Capturing that sense of time – the slow circadian cycles that affect an enviroment’s sound. How does one translate that into the format of a musical structure.
The day I spent in the Buffer Zone, I did discover a lot of things about the piece I wanted to compose. Simply because I had to sit next to the microphone, which I had just placed in the long grass, and just wait and listen for long periods of time. My piece had to do with a soldier on guard duty in the buffer zone, and just simply experiencing that act of waiting there, I could potentialy have an insight into the world that the UN soldier experiences, while sitting on his watch tower.

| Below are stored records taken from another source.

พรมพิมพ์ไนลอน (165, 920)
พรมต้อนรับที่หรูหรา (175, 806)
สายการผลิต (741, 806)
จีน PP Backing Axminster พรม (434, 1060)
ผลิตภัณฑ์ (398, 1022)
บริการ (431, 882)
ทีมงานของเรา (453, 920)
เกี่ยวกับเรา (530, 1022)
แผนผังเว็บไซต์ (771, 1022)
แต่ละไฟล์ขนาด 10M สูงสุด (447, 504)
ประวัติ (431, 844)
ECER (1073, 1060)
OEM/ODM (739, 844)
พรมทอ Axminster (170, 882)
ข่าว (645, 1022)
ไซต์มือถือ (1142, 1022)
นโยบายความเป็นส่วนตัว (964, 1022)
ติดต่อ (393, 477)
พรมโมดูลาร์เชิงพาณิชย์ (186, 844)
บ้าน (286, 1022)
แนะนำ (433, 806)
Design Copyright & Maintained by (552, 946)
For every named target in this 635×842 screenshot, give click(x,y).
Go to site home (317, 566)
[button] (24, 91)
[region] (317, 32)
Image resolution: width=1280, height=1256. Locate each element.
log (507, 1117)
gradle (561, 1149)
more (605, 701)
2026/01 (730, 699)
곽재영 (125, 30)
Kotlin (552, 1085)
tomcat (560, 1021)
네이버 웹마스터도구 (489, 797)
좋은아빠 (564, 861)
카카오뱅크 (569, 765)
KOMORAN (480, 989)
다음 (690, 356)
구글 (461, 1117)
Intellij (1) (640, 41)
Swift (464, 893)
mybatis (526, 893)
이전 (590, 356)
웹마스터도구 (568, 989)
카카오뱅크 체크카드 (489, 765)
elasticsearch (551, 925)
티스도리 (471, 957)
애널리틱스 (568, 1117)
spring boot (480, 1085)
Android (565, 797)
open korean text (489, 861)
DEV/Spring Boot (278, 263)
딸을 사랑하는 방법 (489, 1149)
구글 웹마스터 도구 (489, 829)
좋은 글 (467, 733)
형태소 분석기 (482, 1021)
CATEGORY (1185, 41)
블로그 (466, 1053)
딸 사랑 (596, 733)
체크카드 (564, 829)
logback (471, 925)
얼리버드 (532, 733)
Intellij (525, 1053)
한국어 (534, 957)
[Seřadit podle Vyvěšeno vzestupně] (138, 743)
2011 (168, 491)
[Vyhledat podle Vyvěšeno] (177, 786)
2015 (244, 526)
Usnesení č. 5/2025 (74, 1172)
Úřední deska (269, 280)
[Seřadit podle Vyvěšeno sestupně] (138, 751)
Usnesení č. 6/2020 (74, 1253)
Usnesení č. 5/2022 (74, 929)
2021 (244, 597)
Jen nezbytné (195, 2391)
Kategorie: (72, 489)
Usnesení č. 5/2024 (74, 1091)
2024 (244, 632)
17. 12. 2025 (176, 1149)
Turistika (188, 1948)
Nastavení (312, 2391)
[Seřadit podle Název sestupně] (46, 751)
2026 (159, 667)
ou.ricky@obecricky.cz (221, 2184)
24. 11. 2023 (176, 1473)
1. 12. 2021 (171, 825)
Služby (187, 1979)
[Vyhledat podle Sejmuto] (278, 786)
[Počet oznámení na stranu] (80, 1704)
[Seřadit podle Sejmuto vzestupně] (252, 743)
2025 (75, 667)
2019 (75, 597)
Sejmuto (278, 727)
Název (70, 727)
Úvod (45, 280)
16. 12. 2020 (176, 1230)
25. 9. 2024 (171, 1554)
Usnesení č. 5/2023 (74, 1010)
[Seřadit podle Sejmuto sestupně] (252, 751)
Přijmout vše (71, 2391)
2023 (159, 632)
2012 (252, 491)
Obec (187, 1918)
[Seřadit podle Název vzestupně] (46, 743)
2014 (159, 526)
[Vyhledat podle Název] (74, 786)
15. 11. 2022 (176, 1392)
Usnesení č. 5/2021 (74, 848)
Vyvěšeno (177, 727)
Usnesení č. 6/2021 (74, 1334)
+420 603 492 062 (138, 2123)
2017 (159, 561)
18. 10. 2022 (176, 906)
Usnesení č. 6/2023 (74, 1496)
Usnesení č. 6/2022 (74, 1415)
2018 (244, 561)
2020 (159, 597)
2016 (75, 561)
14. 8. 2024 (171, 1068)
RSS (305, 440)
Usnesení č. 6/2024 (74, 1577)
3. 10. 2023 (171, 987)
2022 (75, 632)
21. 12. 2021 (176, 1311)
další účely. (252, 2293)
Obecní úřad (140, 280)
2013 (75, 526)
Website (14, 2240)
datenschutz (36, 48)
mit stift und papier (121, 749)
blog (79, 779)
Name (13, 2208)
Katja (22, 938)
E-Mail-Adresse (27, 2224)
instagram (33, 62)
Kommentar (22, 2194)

In the end I used parts of this recording in the piece, as long sections in the beginning, middle and end without treatment. Keepin it more or less intact as I recorded it. All the other more isolated use of bird and insect material were actually from samples, simply because I wanted a clean recording which I can digitally manipulate. So in that aspect I cheated !
12. oktober 2007 kl. 22:29
That’s quite refreshing, to hear you’re not a purist about found sounds! Being unconditionally accepting of field recordings warts’n'all, with wind noise, footsteps, and so on, can sometimes seem a bit relentlessly nerdy, and as a listener one can miss the element of artistic selection. But equally, on the other hand, polishing things to sound-library quality can get too clinical and over-produced. I find the mix you describe - of ‘muddy’ environmental sound, and clear samples - very effective in your opera.
Now on the CD, the 66 tracks have time-labels spanning 24 hours. Did you hang out behind that tree for 24 hours (i.e. are these the actual times of your recordings?), or are these fictive times structuring the narrative of a soldier’s duty?
And, while we’re on the specifics (before we get going on the “nothingness of how we experience ambient sound”!), can you say what recording equipment you used and what software you edited/processed it with?